(Pixel coordinate grounding data)
[Start of Attachment]

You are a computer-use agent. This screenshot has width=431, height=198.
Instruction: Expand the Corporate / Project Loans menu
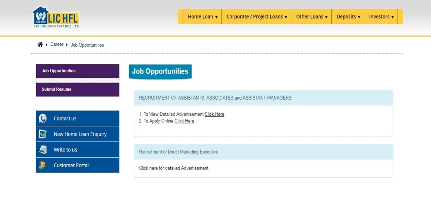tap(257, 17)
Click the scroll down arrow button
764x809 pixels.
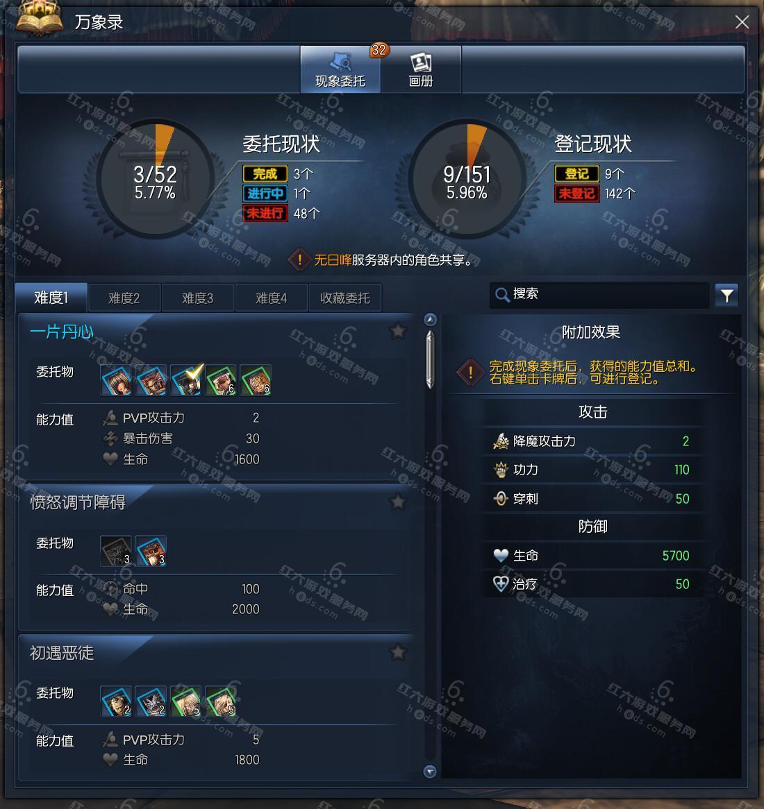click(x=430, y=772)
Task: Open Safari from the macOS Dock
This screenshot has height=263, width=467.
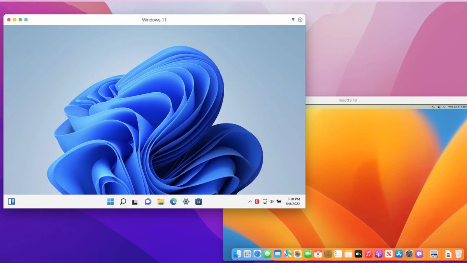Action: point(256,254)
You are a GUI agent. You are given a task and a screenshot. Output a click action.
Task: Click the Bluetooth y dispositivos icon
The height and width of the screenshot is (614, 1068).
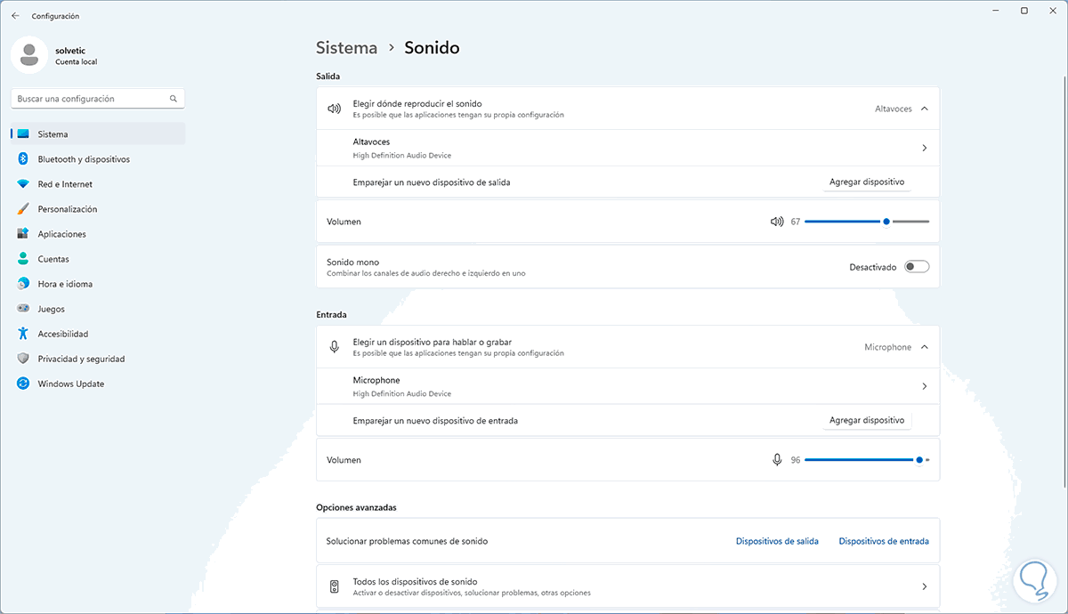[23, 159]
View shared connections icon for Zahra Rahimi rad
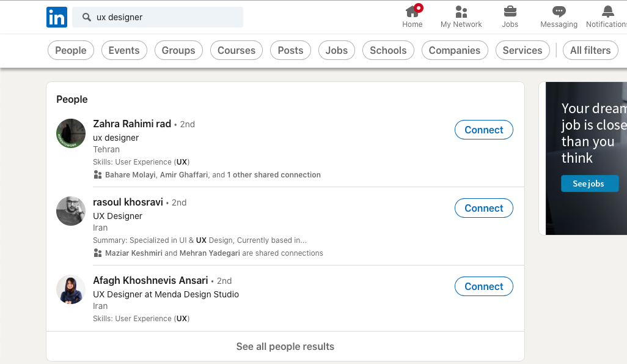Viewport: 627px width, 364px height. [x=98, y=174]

[End of Attachment]
[Start of Attachment]

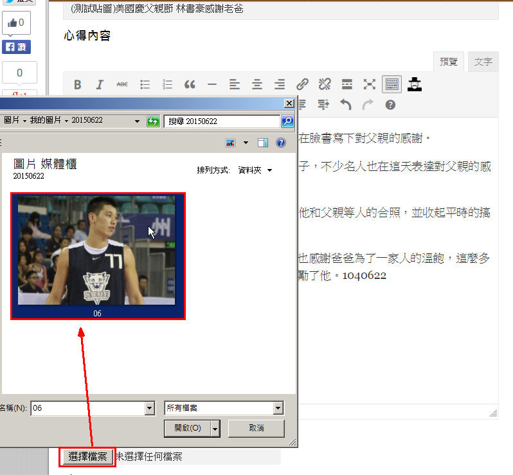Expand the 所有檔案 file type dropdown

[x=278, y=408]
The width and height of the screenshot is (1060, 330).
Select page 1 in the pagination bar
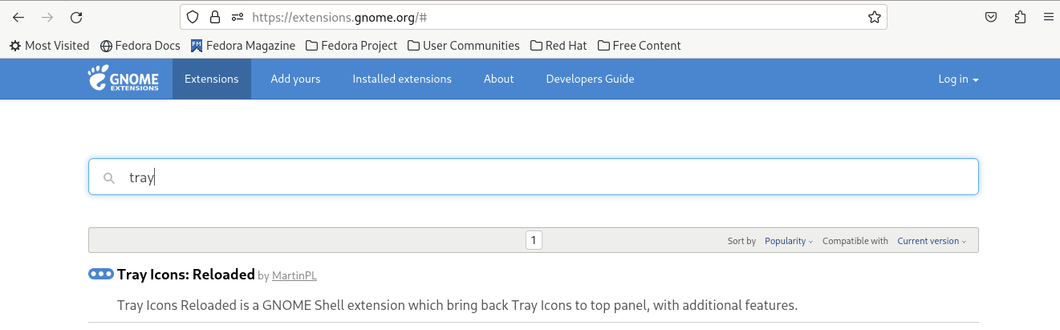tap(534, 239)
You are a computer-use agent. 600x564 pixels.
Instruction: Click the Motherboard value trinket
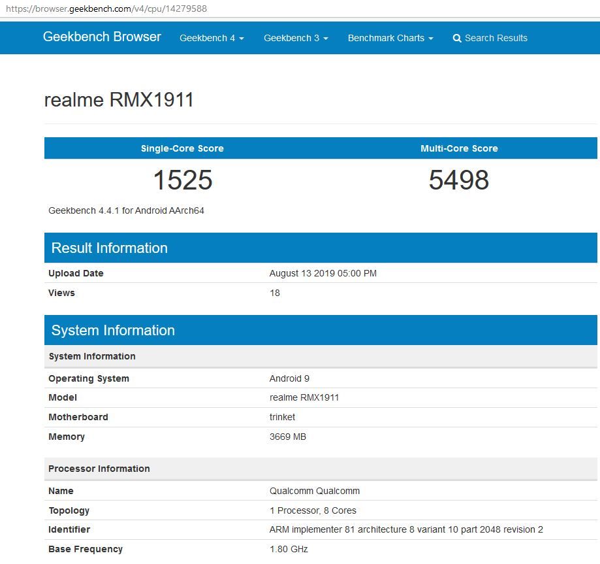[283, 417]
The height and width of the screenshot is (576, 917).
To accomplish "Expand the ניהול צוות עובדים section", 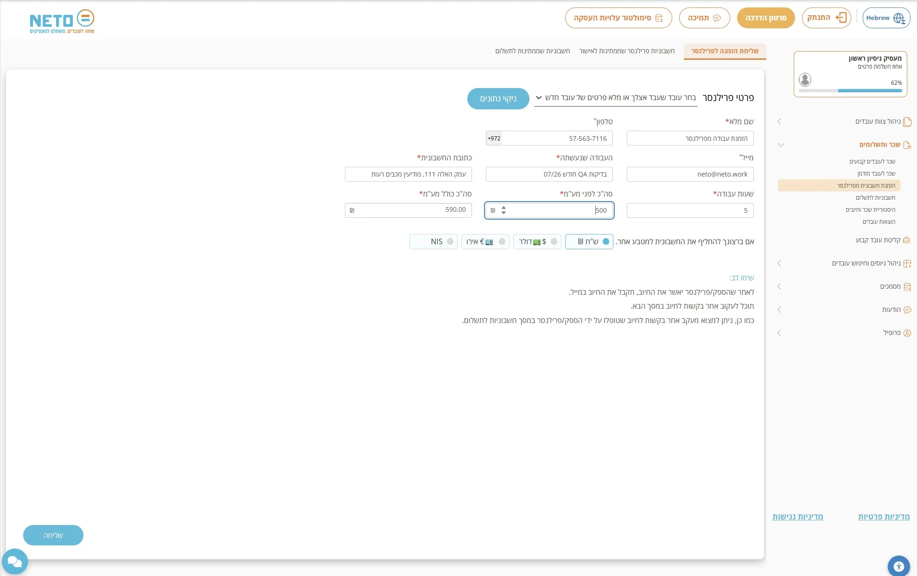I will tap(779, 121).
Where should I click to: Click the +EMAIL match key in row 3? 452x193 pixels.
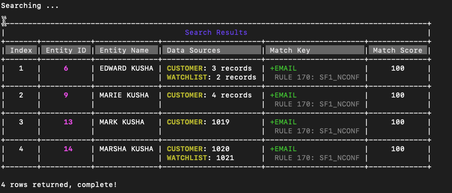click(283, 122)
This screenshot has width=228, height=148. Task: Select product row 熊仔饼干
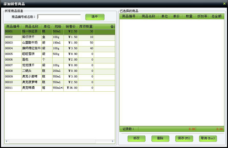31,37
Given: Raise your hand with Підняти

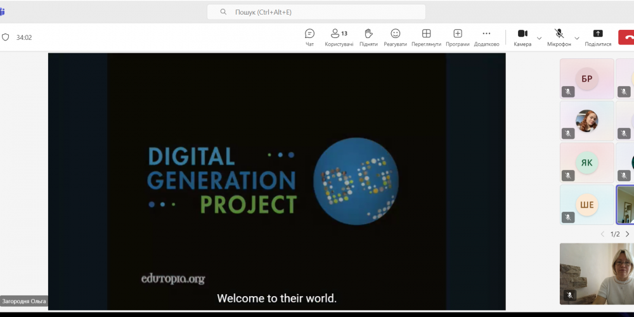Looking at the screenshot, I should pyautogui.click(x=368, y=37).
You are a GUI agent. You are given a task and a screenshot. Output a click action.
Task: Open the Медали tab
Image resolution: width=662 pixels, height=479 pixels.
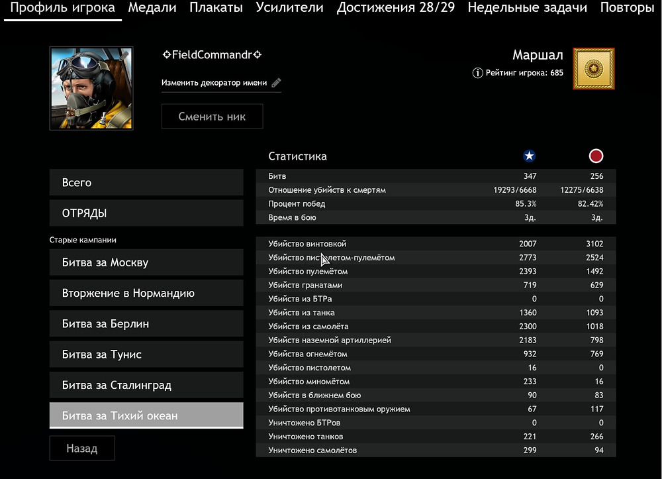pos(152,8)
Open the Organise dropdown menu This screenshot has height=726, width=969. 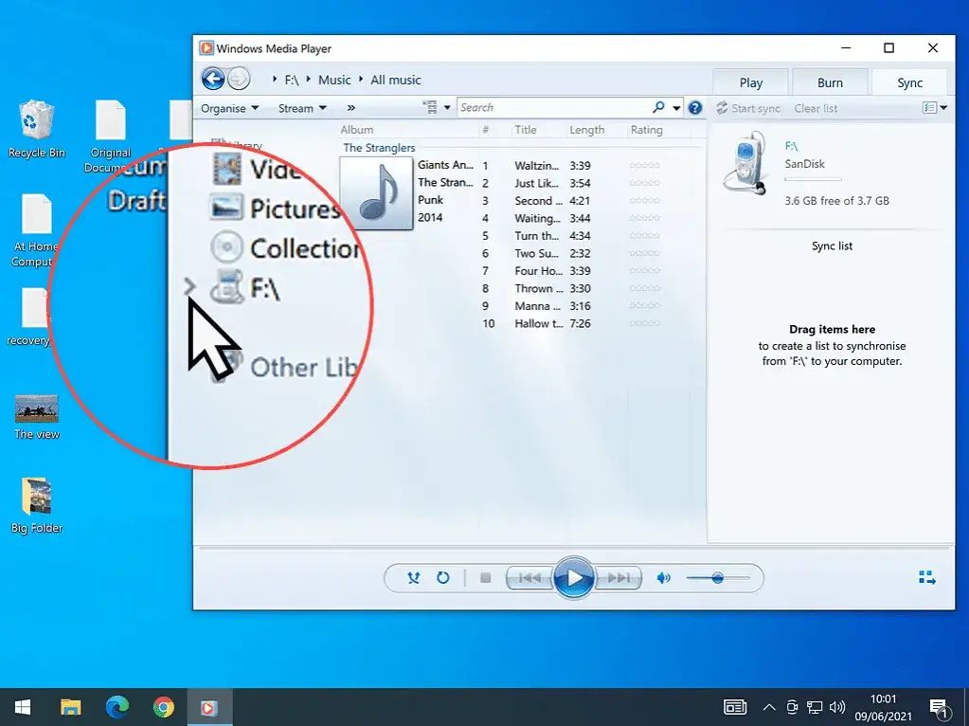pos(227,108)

[End of Attachment]

*WHAT TO PRODUCE:* Scan the data above for the string "computer". Copy every line in which it appears.

*YOUR RESPONSE:*
You are a computer-use agent. This screenshot has width=431, height=198.
You are a computer-use agent. 600x564 pixels.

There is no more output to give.